(Dataset items)
==*==
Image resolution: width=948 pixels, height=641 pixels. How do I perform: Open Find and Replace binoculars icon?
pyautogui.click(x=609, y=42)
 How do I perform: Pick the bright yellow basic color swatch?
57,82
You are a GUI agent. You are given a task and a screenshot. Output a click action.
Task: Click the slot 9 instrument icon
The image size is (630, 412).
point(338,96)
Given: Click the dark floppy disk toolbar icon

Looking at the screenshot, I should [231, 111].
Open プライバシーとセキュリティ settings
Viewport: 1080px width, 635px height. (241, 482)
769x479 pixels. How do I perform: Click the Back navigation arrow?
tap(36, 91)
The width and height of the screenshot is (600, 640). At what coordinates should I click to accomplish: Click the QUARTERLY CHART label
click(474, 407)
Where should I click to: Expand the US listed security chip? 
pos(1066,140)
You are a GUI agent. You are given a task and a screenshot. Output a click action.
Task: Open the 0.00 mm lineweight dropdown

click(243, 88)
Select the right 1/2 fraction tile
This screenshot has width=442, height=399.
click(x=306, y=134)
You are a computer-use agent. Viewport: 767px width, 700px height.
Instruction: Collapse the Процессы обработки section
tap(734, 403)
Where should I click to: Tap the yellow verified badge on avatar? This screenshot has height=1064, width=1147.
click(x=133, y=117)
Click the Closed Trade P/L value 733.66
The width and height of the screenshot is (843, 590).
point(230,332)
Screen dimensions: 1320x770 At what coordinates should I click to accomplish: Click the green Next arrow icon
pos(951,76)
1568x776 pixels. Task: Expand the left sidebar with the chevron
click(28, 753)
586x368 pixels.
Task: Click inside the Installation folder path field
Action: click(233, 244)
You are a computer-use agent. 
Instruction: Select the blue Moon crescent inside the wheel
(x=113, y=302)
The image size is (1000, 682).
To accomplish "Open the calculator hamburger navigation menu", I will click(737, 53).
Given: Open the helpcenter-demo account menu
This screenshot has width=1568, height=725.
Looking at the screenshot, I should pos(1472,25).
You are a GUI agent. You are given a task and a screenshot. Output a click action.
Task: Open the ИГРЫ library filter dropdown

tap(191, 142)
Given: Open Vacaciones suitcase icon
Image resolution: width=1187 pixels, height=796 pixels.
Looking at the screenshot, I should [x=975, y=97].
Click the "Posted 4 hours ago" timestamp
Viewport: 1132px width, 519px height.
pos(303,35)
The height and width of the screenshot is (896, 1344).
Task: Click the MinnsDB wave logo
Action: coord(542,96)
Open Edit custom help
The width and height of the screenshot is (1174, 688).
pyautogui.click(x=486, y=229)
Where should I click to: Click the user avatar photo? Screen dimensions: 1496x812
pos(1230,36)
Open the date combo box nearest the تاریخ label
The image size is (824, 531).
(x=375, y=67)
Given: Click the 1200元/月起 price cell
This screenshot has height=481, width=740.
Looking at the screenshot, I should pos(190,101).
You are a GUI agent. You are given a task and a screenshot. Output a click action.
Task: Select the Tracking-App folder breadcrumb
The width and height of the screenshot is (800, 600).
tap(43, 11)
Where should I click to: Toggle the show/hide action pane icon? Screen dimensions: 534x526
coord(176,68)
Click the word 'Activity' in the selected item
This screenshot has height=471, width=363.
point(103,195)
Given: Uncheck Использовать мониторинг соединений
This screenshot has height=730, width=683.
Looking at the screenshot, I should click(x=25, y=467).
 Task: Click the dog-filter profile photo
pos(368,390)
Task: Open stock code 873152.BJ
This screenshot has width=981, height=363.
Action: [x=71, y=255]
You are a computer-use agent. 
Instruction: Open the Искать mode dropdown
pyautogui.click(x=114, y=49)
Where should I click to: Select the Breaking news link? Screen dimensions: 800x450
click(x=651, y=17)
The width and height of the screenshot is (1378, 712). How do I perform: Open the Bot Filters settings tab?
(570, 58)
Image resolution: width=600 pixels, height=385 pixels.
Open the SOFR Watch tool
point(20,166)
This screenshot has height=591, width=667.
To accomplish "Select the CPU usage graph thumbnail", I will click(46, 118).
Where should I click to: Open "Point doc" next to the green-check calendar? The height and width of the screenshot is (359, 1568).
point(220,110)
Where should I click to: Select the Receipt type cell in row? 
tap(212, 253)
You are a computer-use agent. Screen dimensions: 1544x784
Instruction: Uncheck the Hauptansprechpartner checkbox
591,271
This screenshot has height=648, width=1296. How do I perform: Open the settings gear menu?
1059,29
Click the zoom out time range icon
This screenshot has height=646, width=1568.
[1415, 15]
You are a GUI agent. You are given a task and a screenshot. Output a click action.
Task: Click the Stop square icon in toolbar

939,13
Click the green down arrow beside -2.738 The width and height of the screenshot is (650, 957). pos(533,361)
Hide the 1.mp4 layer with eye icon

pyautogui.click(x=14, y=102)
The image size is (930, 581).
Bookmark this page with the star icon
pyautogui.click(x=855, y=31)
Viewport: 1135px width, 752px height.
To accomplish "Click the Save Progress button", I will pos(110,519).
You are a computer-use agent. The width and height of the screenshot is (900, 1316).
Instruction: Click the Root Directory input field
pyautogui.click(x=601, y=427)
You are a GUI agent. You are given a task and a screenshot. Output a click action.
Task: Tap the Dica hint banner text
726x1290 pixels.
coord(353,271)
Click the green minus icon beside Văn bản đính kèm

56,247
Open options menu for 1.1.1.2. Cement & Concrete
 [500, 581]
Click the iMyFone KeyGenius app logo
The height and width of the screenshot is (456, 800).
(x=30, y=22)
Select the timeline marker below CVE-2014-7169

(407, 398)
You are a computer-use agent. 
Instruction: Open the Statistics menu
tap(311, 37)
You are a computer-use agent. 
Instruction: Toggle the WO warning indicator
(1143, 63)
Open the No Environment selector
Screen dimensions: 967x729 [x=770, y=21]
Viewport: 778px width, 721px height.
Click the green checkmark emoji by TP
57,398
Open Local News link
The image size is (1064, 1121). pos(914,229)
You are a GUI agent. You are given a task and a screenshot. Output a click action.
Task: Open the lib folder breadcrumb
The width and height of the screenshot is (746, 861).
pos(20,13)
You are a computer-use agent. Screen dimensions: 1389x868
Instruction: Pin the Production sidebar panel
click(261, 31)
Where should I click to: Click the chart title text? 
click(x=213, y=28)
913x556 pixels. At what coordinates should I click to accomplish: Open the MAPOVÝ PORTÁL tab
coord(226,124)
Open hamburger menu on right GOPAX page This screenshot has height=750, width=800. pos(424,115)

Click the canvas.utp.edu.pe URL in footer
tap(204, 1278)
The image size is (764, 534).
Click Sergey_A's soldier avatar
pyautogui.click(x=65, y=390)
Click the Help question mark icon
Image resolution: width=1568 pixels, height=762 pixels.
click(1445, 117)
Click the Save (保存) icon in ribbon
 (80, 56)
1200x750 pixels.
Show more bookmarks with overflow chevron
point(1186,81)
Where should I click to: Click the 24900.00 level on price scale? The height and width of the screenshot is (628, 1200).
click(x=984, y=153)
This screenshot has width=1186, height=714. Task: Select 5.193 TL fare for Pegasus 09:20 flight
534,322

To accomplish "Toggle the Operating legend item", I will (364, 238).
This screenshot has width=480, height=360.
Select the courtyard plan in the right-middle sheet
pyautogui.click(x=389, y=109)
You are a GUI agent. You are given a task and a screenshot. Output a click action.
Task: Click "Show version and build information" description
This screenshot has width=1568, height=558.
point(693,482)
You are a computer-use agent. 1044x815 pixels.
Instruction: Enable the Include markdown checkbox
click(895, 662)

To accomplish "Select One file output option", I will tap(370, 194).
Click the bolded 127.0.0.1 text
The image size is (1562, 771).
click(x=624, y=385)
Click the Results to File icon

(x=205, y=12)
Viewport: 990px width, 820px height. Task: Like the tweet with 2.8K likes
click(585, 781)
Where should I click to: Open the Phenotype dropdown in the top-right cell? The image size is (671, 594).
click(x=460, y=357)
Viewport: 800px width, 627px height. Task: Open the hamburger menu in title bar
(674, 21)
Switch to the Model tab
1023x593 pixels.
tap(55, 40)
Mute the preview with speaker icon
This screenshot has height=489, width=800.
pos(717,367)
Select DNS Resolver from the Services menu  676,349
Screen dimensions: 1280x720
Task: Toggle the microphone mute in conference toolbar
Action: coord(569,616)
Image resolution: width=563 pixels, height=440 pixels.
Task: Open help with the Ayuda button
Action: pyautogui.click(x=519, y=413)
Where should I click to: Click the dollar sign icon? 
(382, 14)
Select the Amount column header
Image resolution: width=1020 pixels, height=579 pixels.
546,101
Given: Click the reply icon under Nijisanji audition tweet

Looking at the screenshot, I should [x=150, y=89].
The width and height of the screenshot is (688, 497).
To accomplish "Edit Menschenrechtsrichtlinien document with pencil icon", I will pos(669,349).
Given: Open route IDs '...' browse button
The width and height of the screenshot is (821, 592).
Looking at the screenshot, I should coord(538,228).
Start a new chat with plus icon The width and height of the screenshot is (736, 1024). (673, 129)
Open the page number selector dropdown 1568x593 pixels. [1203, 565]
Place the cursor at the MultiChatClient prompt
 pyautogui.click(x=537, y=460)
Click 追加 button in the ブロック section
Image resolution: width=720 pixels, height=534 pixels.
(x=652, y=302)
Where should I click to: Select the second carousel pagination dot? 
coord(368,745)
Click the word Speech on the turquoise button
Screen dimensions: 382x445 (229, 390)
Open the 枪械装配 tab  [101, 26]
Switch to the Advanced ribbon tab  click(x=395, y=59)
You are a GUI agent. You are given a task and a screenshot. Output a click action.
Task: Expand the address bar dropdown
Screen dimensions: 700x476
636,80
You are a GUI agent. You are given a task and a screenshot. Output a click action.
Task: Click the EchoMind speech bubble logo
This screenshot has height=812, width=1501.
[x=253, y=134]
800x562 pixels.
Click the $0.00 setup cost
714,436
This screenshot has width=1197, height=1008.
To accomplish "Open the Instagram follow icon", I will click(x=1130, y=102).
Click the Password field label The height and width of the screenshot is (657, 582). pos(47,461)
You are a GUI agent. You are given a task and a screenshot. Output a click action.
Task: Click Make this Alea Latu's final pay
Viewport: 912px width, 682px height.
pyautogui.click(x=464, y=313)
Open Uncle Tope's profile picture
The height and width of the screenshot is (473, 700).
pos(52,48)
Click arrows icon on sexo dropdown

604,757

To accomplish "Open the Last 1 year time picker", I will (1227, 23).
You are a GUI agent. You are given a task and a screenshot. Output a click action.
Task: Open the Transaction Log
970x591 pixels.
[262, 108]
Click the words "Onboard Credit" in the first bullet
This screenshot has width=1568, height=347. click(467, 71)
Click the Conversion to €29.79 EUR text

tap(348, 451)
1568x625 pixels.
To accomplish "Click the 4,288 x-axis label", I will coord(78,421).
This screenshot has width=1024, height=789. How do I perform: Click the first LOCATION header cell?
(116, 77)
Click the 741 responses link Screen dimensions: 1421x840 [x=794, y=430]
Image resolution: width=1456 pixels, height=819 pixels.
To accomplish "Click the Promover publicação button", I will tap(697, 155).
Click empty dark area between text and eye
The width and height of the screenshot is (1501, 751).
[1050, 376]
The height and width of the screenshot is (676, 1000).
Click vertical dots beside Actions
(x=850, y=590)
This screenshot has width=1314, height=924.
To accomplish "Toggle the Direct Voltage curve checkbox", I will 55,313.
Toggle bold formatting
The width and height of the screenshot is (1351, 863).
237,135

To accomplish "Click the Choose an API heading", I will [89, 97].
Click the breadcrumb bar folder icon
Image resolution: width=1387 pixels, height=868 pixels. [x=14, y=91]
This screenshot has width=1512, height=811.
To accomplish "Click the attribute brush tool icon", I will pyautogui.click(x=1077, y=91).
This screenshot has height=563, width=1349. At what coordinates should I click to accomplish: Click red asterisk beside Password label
==*==
* **BRIEF**: Output the data exactly, from the first line through the line that holds "Select the right 1/2 fraction tile", so that no later line appears.

* **YOUR SOLUTION**:
Image resolution: width=948 pixels, height=641 pixels. How do I perform: Open Find and Replace binoculars icon?
pyautogui.click(x=609, y=42)
 How do I perform: Pick the bright yellow basic color swatch?
57,82
You are a GUI agent. You are given a task and a screenshot. Output a click action.
Task: Click the slot 9 instrument icon
The image size is (630, 412).
point(338,96)
Given: Click the dark floppy disk toolbar icon

Looking at the screenshot, I should [231, 111].
Open プライバシーとセキュリティ settings
Viewport: 1080px width, 635px height. (241, 482)
769x479 pixels. How do I perform: Click the Back navigation arrow?
tap(36, 91)
The width and height of the screenshot is (600, 640). At what coordinates should I click to accomplish: Click the QUARTERLY CHART label
click(474, 407)
Where should I click to: Expand the US listed security chip? 
pos(1066,140)
You are a GUI agent. You are given a task and a screenshot. Output a click action.
Task: Open the 0.00 mm lineweight dropdown

click(243, 88)
Select the right 1/2 fraction tile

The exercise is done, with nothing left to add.